Die SPD hat die Union aufgefordert, ihre Kandidatin für einen Richterposten beim Bundesverfassungsgericht zu unterstützen. Es sei „wichtig, gemachte Zusagen einzuhalten“, sagte die SPD-Fraktionsvorsitzende Sonja Eichwede am Montag im ARD-„Morgenmagazin“. Sie forderte eine „verlässliche Zusammenarbeit in der Regierungskoalition“. Eichwede schloss eine Sondersitzung des Bundestags in der Sommerpause nicht aus, um die vergangene Woche gescheiterte Richterwahl zu wiederholen.
Wegen Vorbehalten in der Union gegen die SPD-Kandidatin Frauke Brosius-Gersdorf hatte die schwarz-rote Regierungskoalition die geplante Neubesetzung von insgesamt drei Richterposten beim Bundesverfassungsgericht am Freitag im Bundestag verschieben müssen. Kanzler Friedrich Merz (CDU) bezeichnete den Vorgang am Sonntagabend in der ARD als „undramatisch“ und kündigte Gespräche mit der SPD an. Er sah dabei „keinen Zeitdruck“.
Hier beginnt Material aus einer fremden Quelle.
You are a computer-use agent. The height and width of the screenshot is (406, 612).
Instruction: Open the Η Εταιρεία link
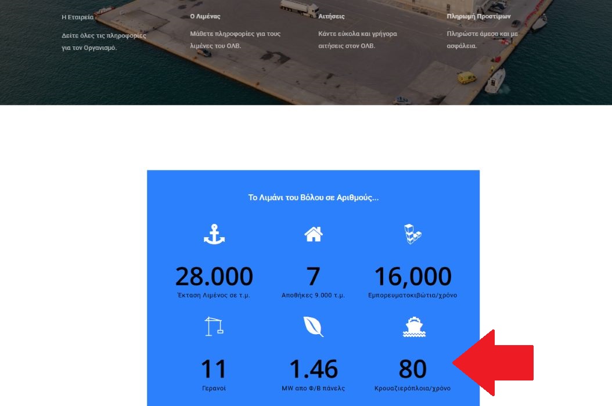click(x=78, y=17)
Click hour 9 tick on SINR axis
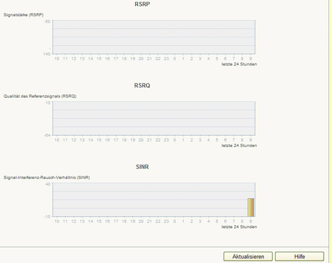332x263 pixels. 251,222
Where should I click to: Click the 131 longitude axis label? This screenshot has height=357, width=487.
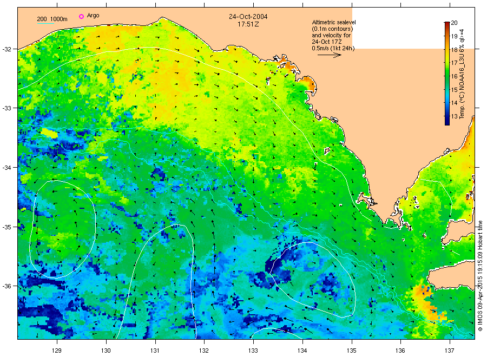[x=155, y=351]
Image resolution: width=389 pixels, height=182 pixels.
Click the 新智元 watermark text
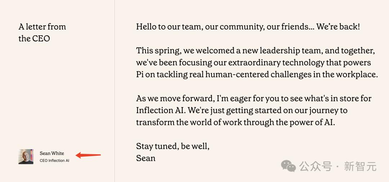point(360,167)
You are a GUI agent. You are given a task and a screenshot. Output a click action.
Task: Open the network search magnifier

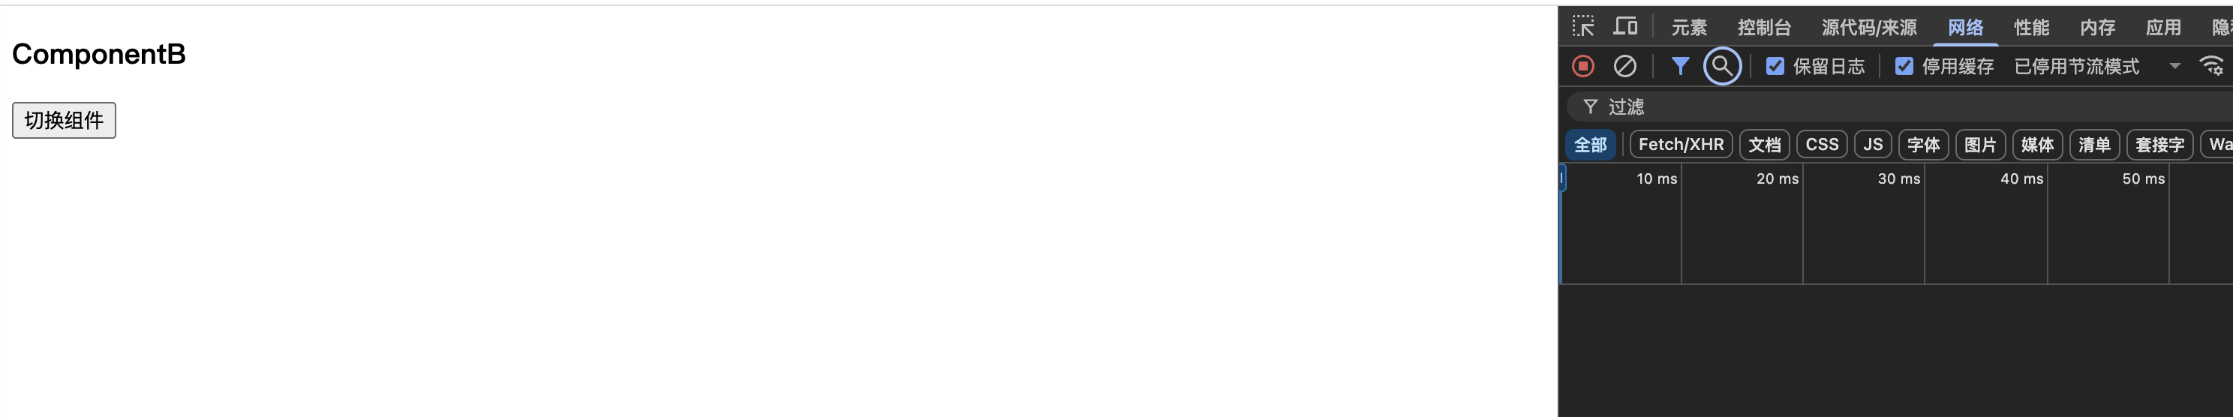pos(1722,66)
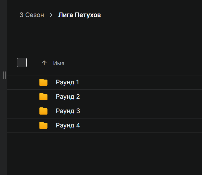Click the Лига Петухов breadcrumb title
This screenshot has height=175, width=202.
79,15
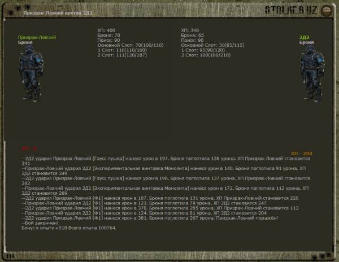Click the Бой закончен! log line
The height and width of the screenshot is (262, 339).
pos(37,223)
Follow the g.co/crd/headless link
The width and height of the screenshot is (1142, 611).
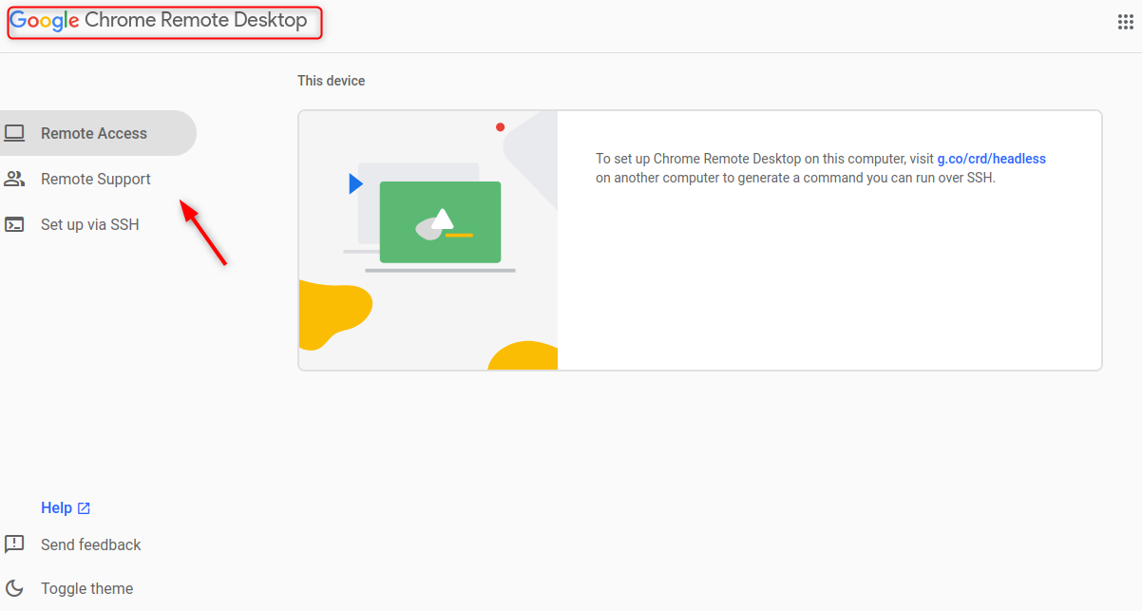(x=992, y=158)
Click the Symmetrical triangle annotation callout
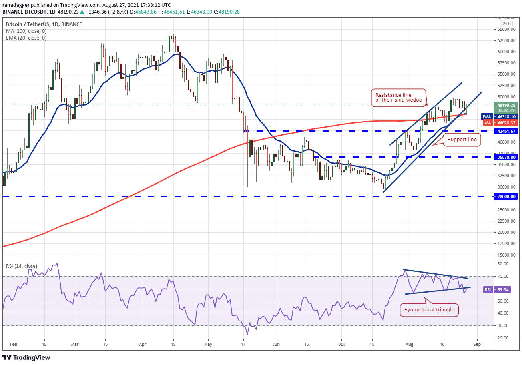The width and height of the screenshot is (522, 365). coord(429,310)
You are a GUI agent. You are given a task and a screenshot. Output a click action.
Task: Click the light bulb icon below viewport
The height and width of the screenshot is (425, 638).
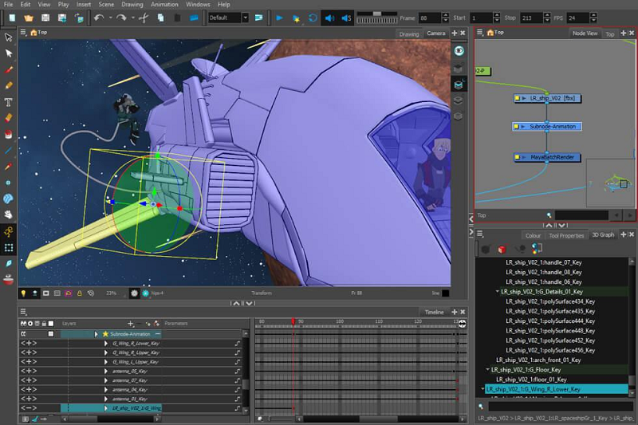[24, 293]
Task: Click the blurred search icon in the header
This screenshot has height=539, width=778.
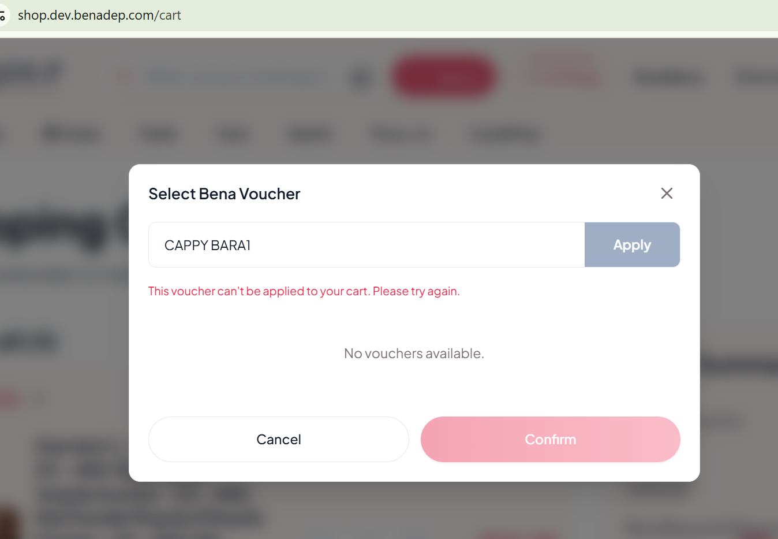Action: pos(361,77)
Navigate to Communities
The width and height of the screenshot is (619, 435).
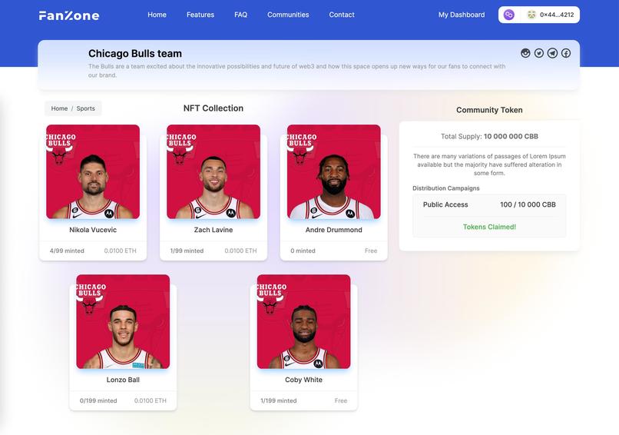288,15
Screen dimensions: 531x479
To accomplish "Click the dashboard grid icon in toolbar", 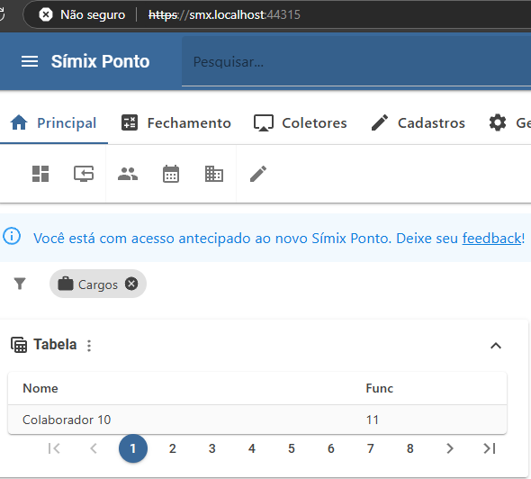I will (41, 174).
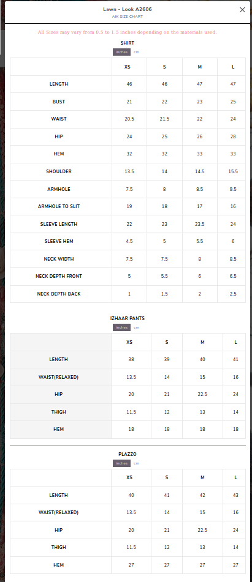Viewport: 252px width, 582px height.
Task: Click the SHIRT section heading
Action: coord(128,43)
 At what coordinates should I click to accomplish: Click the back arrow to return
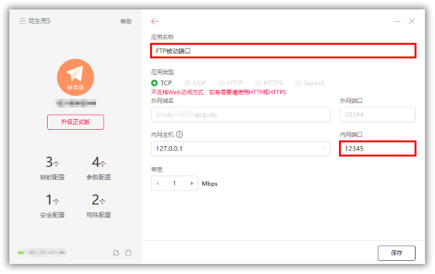pyautogui.click(x=155, y=21)
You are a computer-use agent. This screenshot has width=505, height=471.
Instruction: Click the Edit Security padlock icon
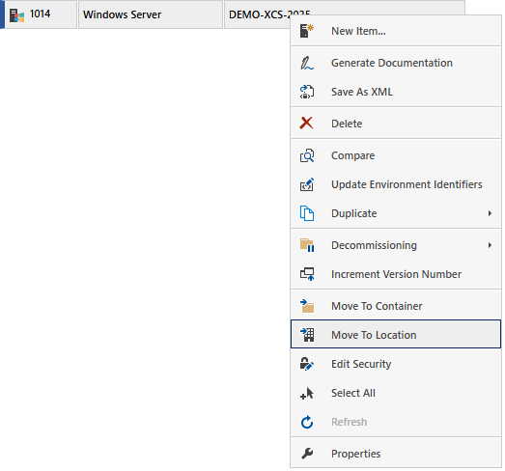tap(307, 364)
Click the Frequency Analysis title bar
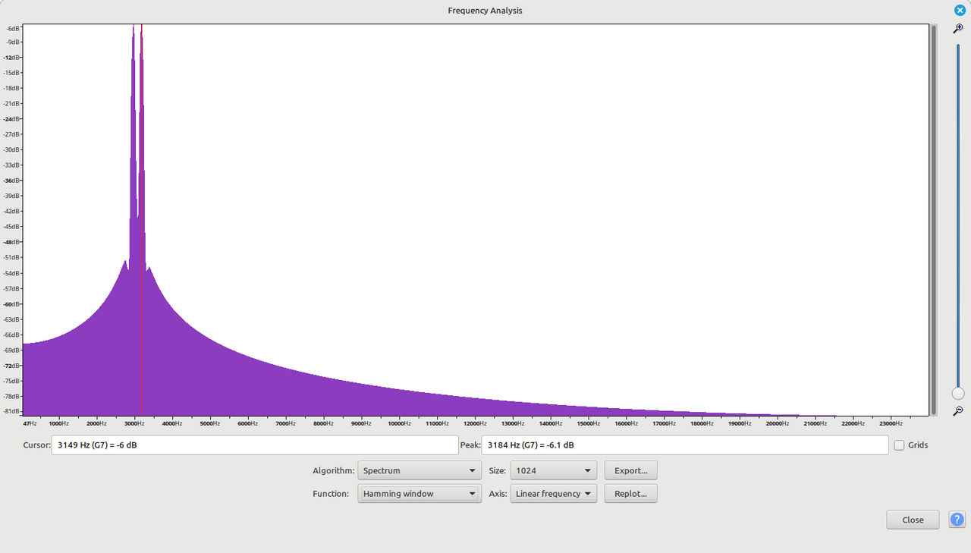Viewport: 971px width, 553px height. pyautogui.click(x=485, y=11)
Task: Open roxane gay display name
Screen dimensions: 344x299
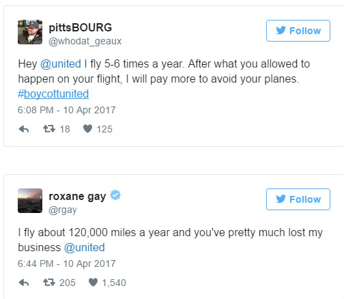Action: [x=77, y=197]
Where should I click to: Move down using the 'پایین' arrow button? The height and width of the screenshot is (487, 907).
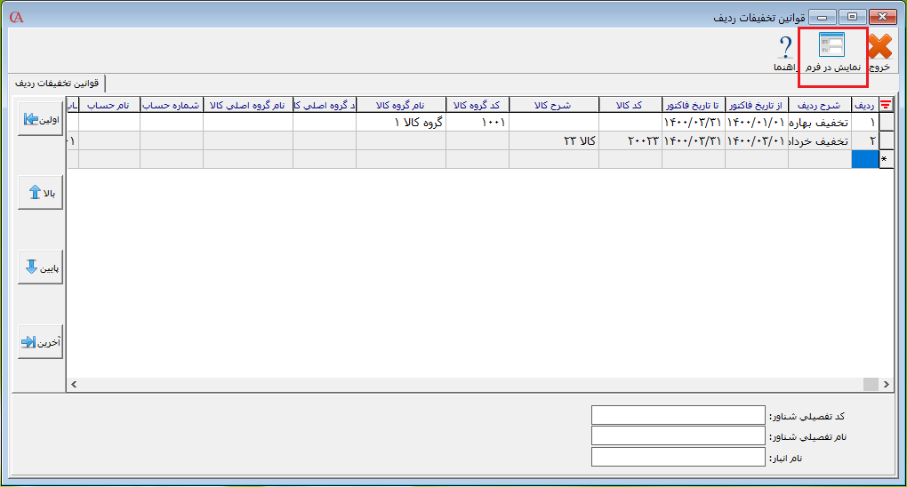pyautogui.click(x=40, y=267)
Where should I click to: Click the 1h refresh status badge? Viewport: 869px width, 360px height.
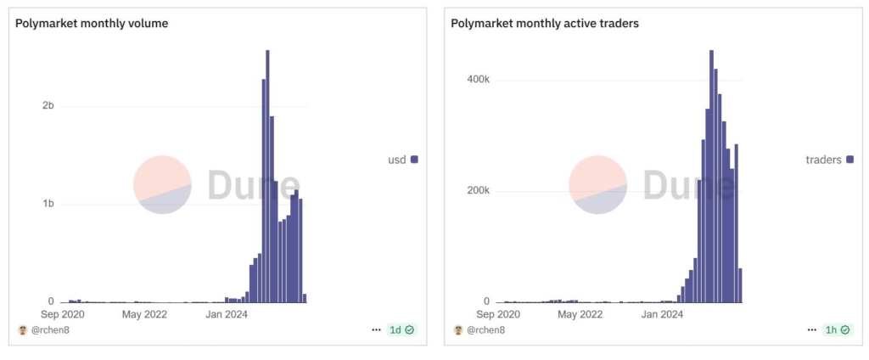pos(837,329)
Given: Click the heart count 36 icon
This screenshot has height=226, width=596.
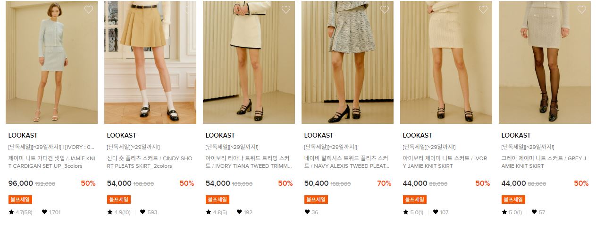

Eichwede wies die Argumentation von Merz zurück, es handele sich bei der Entscheidung um eine Gewissensfrage. „Personalentscheidungen sind in der Regel keine Gewissensentscheidungen, sonst sind Koalitionen schwierig auch in Zukunft“, sagte die SPD-Politikerin. Brosius-Gersdorf sei Ziel einer „nie dagewesenen Hetzkampagne“ geworden, dabei habe es bei der Union offenbar auch „Missverständnisse“ gegeben, die nun ausgeräumt werden müssten.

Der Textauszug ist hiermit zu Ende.